_SHORT TASK A_: Repeat the records verbatim for the stretch from the line containing "Given: Open the keybindings.json link" through the end of the records, leaving the pictures out of your answer.

_TEXT SEGMENT_:

The 1956–57 season was the 9th season of competitive football in Israel and the 31st season under the Israeli Football Association, established in 1928, during the British Mandate.

Review and Events
In September 1956, the national team participated in the inaugural AFC Asian Cup competition, finishing as runners-up.

In the penultimate round of Liga Alef, Hapoel Kfar Saba, who were leading the table, scored a 12–0 victory against Hapoel Nahariya, while its rival for promotion, Maccabi Rehovot score an 11–0 victory against local rival Maccabi Sha'arayim. The IFA set up a committee, headed by the IFA president, Yosef-Michael Lamm to investigate the results. After the investigation the committee decided to set promotion play-offs for the five teams involved in promotion battles. The play-offs were held after the summer break, at the beginning of the next season.

At the end of the league season, the top division was re-expanded to 12 teams. No club was relegated from Liga Leumit, while two teams were promoted (after the completion of the special promotion play-offs). The bottom club in Liga Leumit, Maccabi Jaffa entered a promotion/relegation play-offs again the third-placed club from 1956–57 Liga Alef. As Hapoel Jerusalem finished third in Liga Alef, prior to the committee's decision to hold the promotion play-offs, Maccabi Jaffa and Hapoel Jerusalem played the first match, resulting in a 1–1 draw. The second match was delayed and then cancelled as the committee ordered the play-offs.

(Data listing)
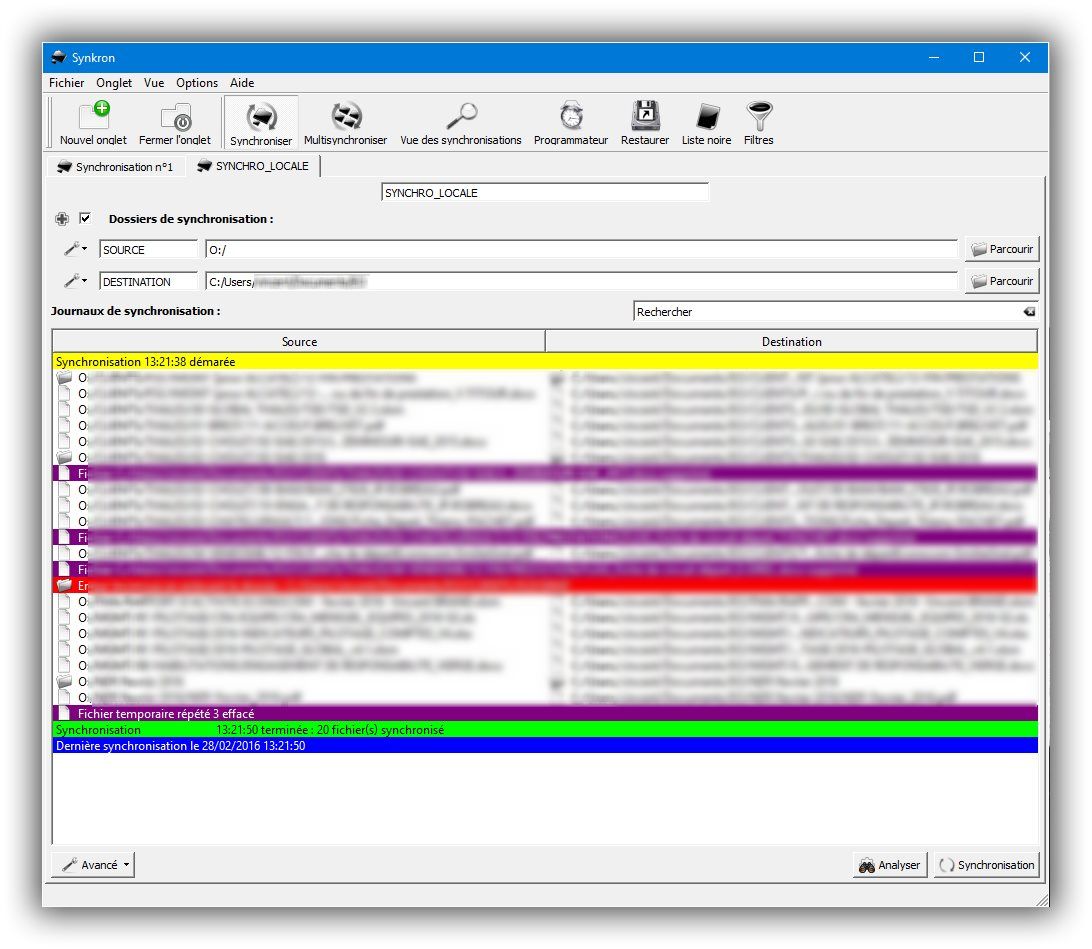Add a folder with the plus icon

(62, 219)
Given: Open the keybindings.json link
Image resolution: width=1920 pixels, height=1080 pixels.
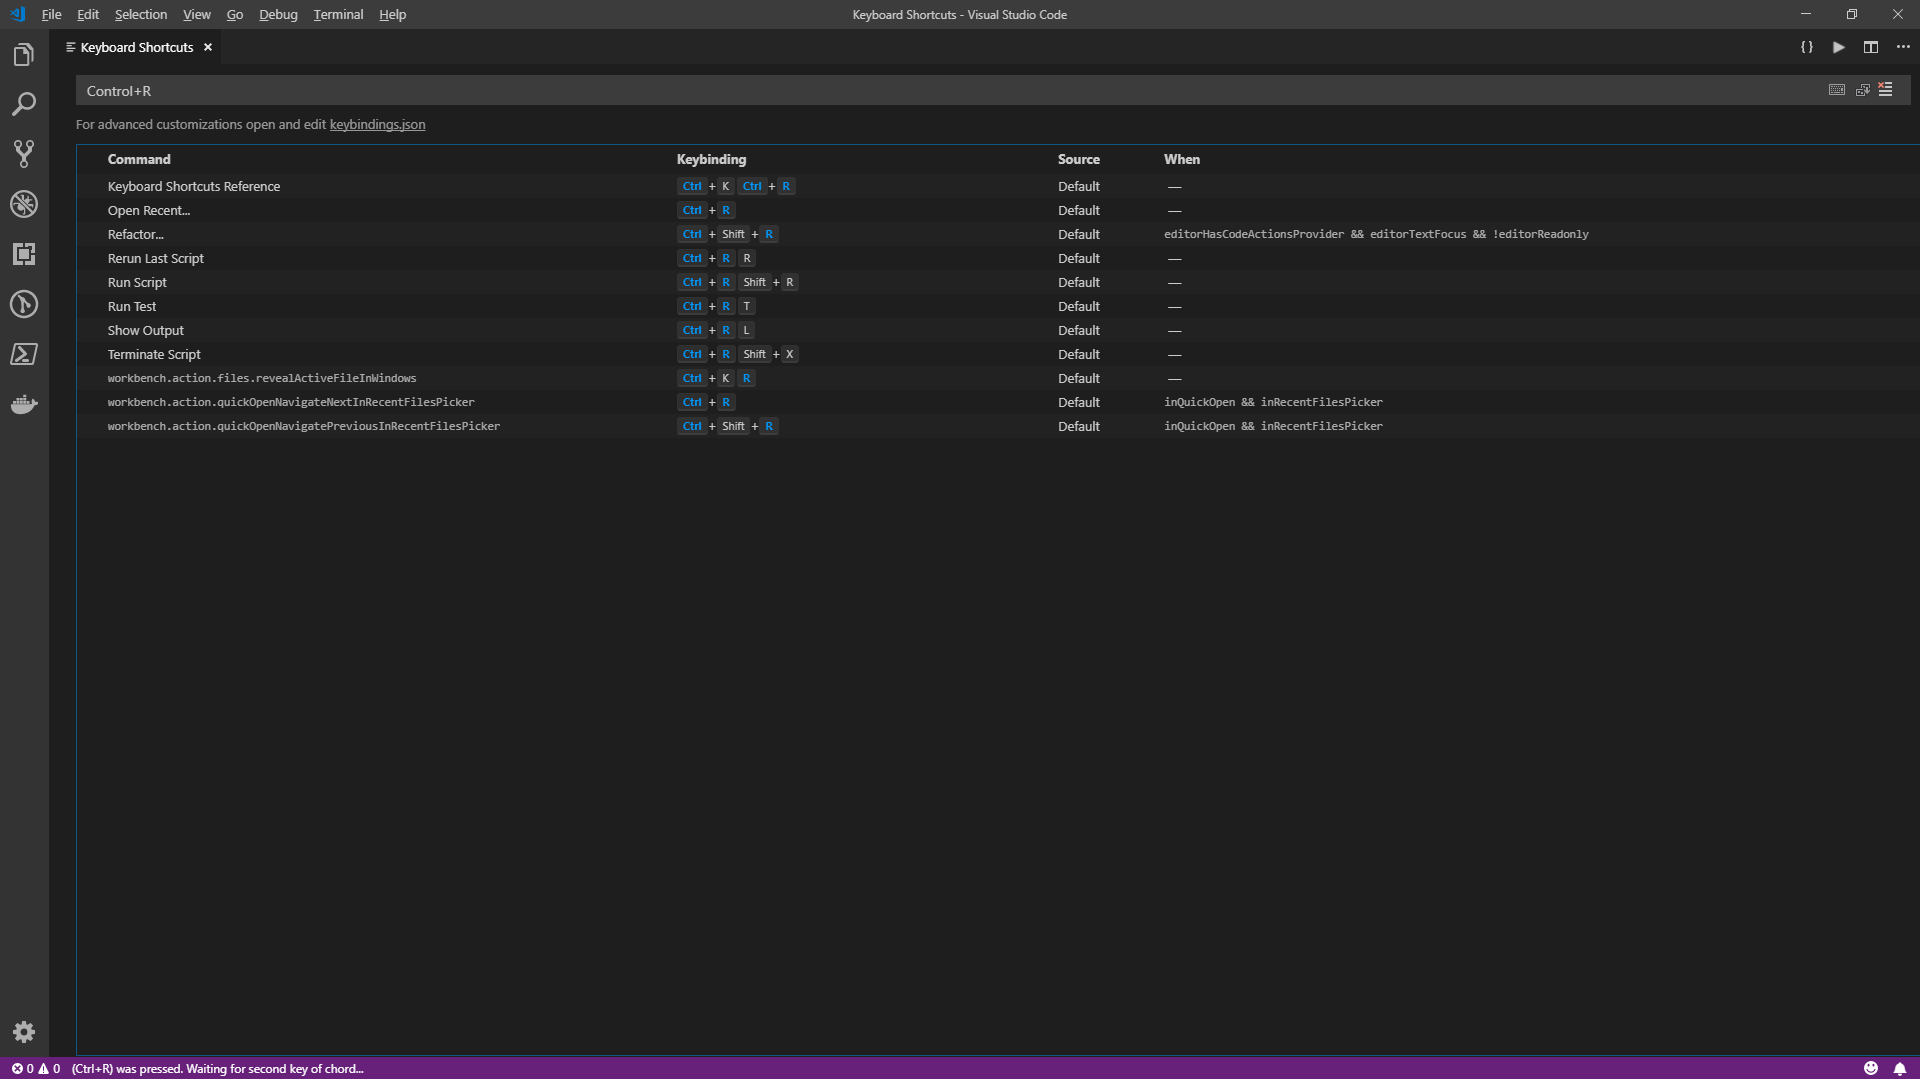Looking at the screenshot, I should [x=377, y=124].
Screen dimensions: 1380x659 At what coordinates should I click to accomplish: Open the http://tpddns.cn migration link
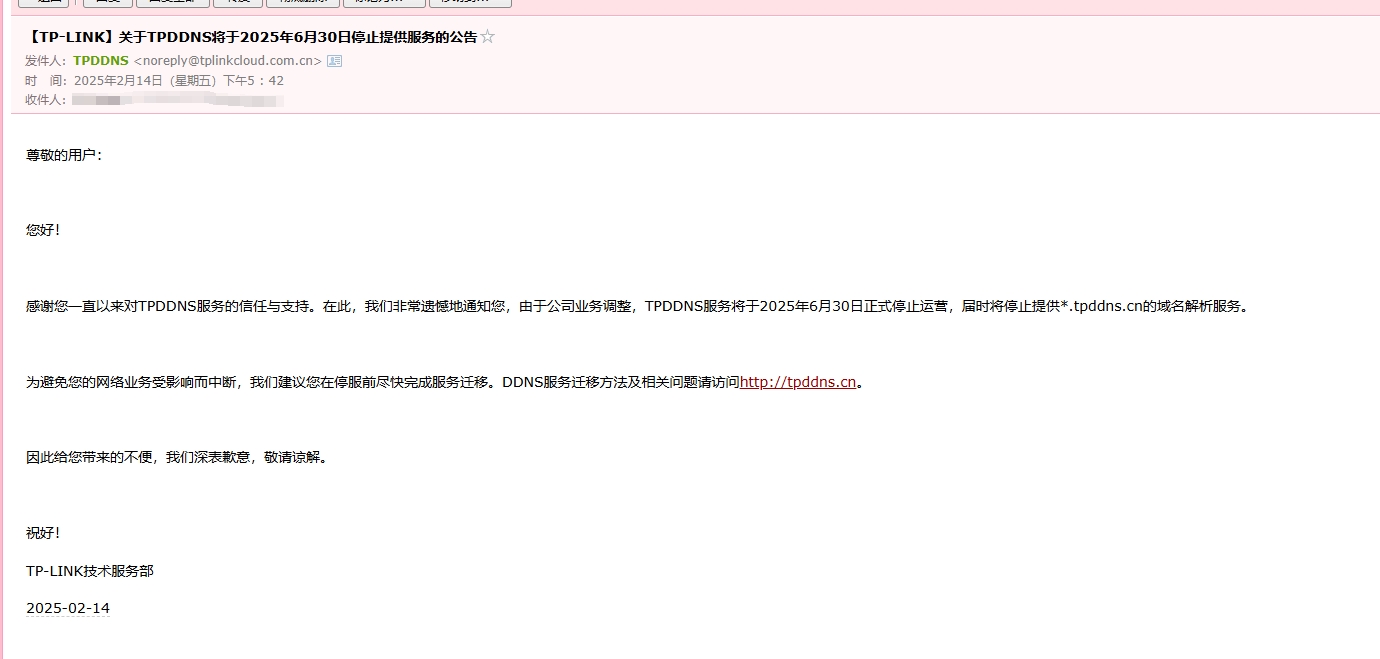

_SHORT TASK B_: Rewrite the stretch of the text on the 1956–57 Israeli football season from "The 1956–57 season" through "the next season.", putting "panel" in place of "committee".

_ANSWER A_:
Given: Open the keybindings.json link
Image resolution: width=1920 pixels, height=1080 pixels.
Looking at the screenshot, I should [x=377, y=124].
Screen dimensions: 1380x659 At what coordinates should I click to accomplish: Open the http://tpddns.cn migration link

_ANSWER B_:
The 1956–57 season was the 9th season of competitive football in Israel and the 31st season under the Israeli Football Association, established in 1928, during the British Mandate.

Review and Events
In September 1956, the national team participated in the inaugural AFC Asian Cup competition, finishing as runners-up.

In the penultimate round of Liga Alef, Hapoel Kfar Saba, who were leading the table, scored a 12–0 victory against Hapoel Nahariya, while its rival for promotion, Maccabi Rehovot score an 11–0 victory against local rival Maccabi Sha'arayim. The IFA set up a panel, headed by the IFA president, Yosef-Michael Lamm to investigate the results. After the investigation the panel decided to set promotion play-offs for the five teams involved in promotion battles. The play-offs were held after the summer break, at the beginning of the next season.